My mother has been making a super delicious chocolate eclair dessert for us for years. It’s basically graham crackers layered with pudding and cool whip and topped with hot fudge, and since my hubby’s favorite desserts involve pudding or pie, it’s one of his favorites. For his birthday a few weeks ago, he requested chocolate eclair as his birthday dessert, and I decided to take it up a notch and add peanut butter, which is another of his favorites.
He has lots of favorites! 😉
It was an instant hit, with even my pickiest eater loving it!
Here are the ingredients you need to make this luscious dessert:
Graham crackers (about 20)
2 3.4 ounce boxes French Vanilla Instant Pudding
8 ounces cool whip
1/4 cup creamy peanut butter
3 cups milk (whichever kind, I always use skim or even rice milk)
1 12.8 ounce jar of hot fudge ice-cream topping
This recipe goes together so fast, but you do need to allow time to let it chill. First, mix together the dry pudding with the milk, and then mix in the peanut butter. Now LIGHTLY whisk in the thawed cool whip, JUST till it’s incorporated so it doesn’t lose its fluff.
Now you’re ready for layering in a 9 x 13 inch pan. First a layer of graham crackers, then half of the pudding mixture on top of that. Then another layer of graham crackers and the rest of the pudding, and then one final layer of graham crackers. Finally, microwave the hot fudge (without the lid), for around 45 seconds and then give it a good stir, just till it’s soft enough to pour over the top, but not burning hot or it will be too “liquidy.” Cover with foil and refrigerate for at least several hours or overnight, then cut into portion sizes and serve. If you like, top with additional cool whip!

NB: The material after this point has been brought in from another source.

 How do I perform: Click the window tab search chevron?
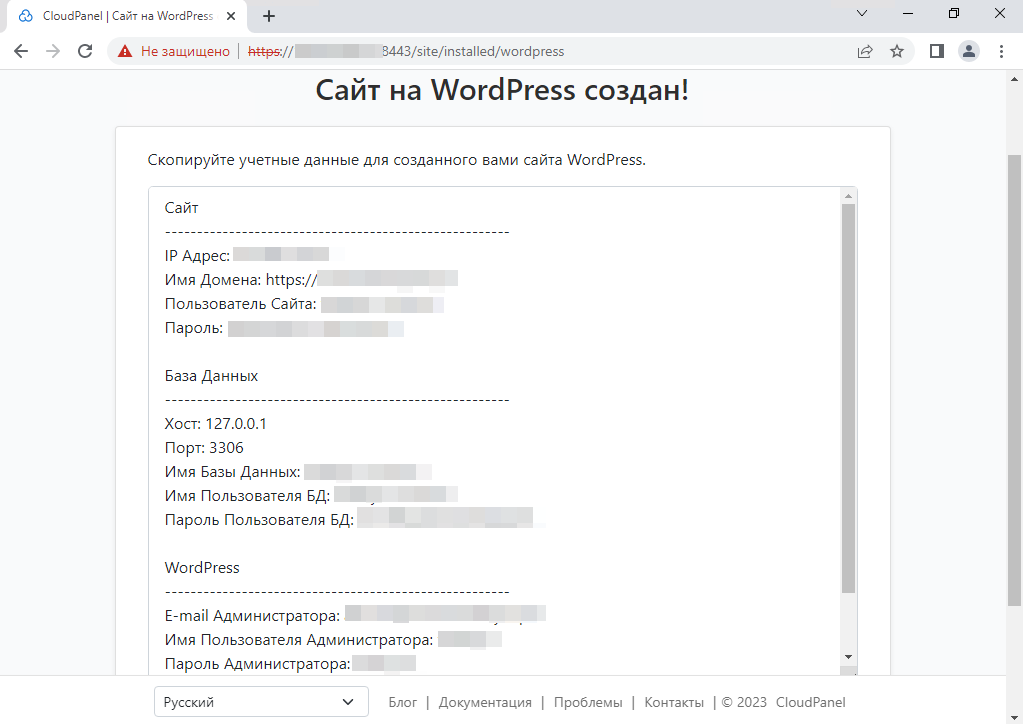[x=862, y=15]
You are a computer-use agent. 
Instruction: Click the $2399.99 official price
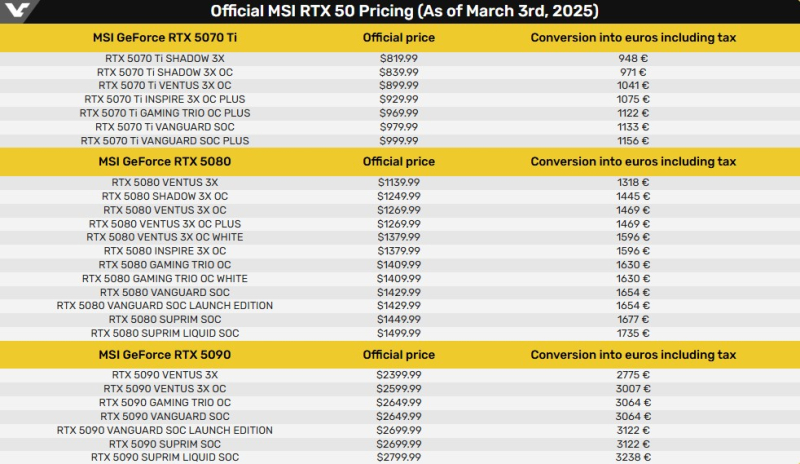point(399,375)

It’s such a “light” dessert, but the hot fudge gives it a wonderful richness too, and if you’re a fan of peanut butter desserts, its got that too! 😀
Peanut Butter Chocolate Eclair
Ingredients
- Graham crackers about 20
- 2 3.4 ounce boxes French Vanilla Instant Pudding
- 8 ounces cool whip
- 1/4 cup creamy peanut butter
- 3 cups milk whichever kind, I always use skim or even rice milk
- 1 12.8 ounce jar of hot fudge ice-cream topping
Instructions
- This recipe goes together so fast, but you do need to allow time to let it chill.

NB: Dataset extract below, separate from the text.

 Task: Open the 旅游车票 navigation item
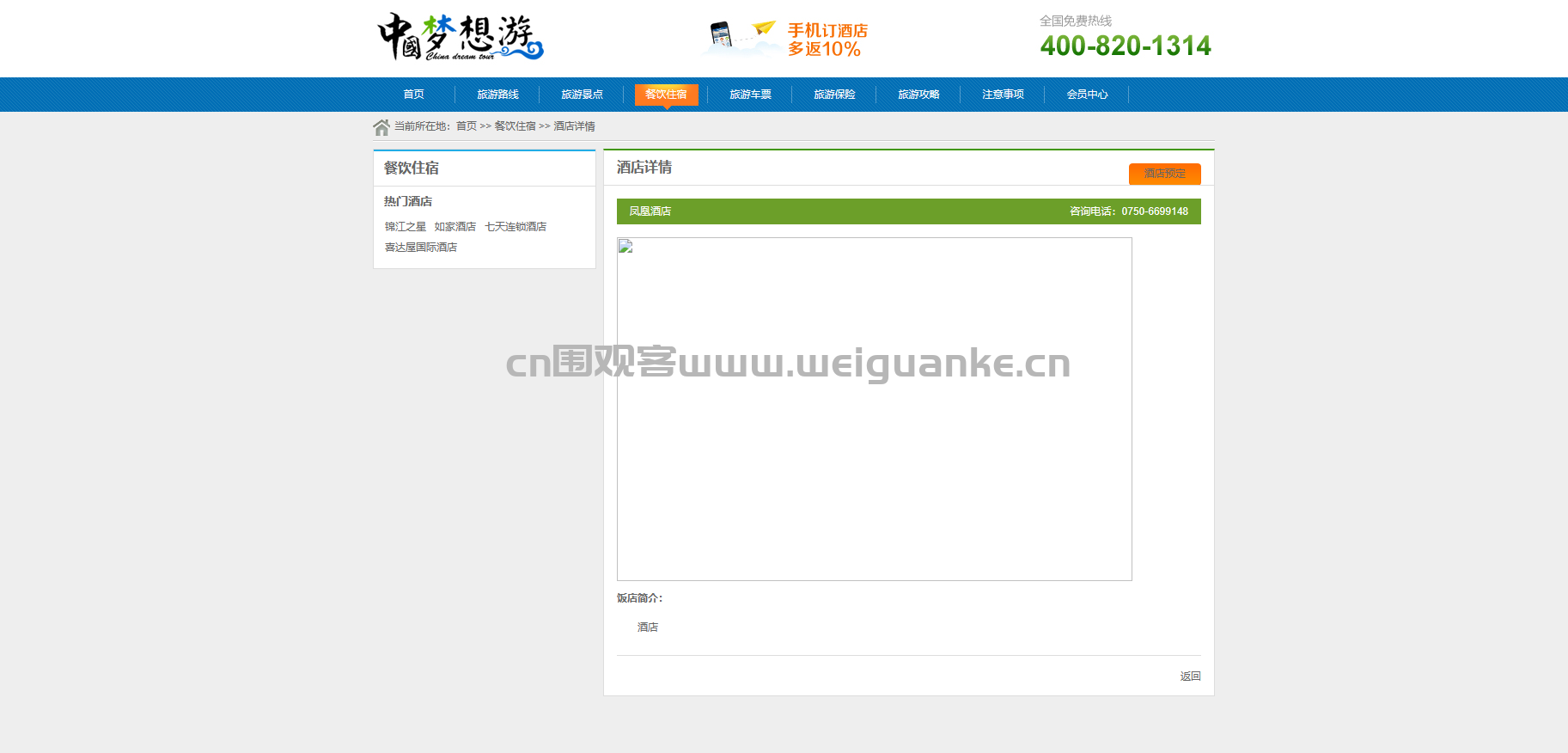[750, 95]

- First, mix together the dry pudding with the milk, and then mix in the peanut butter.
- Now LIGHTLY whisk in the thawed cool whip, JUST till it’s incorporated so it doesn’t lose its fluff.

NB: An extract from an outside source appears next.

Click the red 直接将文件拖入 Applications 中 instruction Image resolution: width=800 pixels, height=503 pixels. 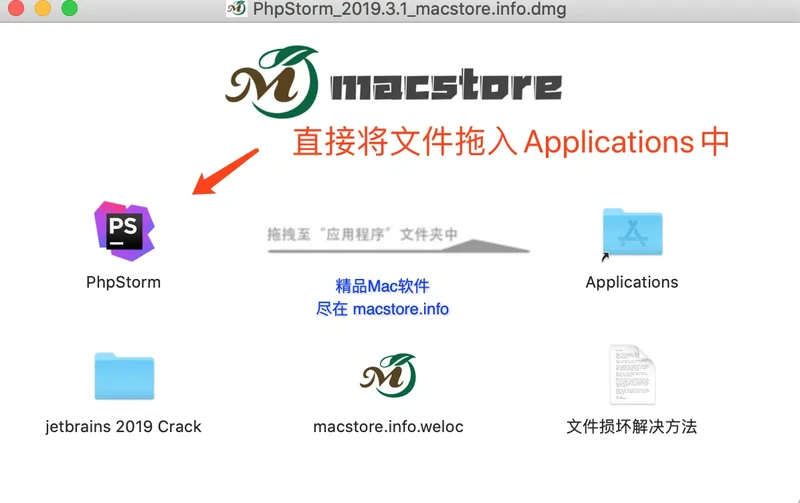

- Now you’re ready for layering in a 9 x 13 inch pan. First a layer of graham crackers, then half of the pudding mixture on top of that. Then another layer of graham crackers and the rest of the pudding, and then one final layer of graham crackers.
- Finally, microwave the hot fudge (without the lid), for around 45 seconds and then give it a good stir, just till it’s soft enough to pour over the top, but not burning hot or it will be too “liquidy.” Cover with foil and refrigerate for at least several hours or overnight, then cut into portion sizes and serve. If you like, top with additional cool whip!
- Keep stored in the refrigerator.
Make sure to keep it stored in the refrigerator so nothing spoils!
Enjoy!
Now you know it’s just wrong to post something this yummy looking the first week of the new year, when everyone is on a diet. haha, I’m kidding. I didn’t even bother trying to start a diet…but I did get back to the gym this week! Chocolate Eclair Cake is a family favorite, but I usually make a chocolate icing for the top. I like the idea of using hot fudge sauce!
I know it’s true! 😛 My husband went to the YMCA tonight and said it was packed! I told him to wait a few weeks and it won’t be so busy!
Your Chocolate and Peanut Butter Eclair Dessert looks fantastic! Hope you are having a great day and thanks so much for sharing with Full Plate Thursday.
Come Back Soon!
Miz Helen
What is the size of the Cool Whip in the chocolate and peanut butter eclair dessert????????????????????
I’m so sorry, thanks for catching that! It takes an 8 ounce container of cool whip.
Oh my goodness! That needs to get in my belly right now!!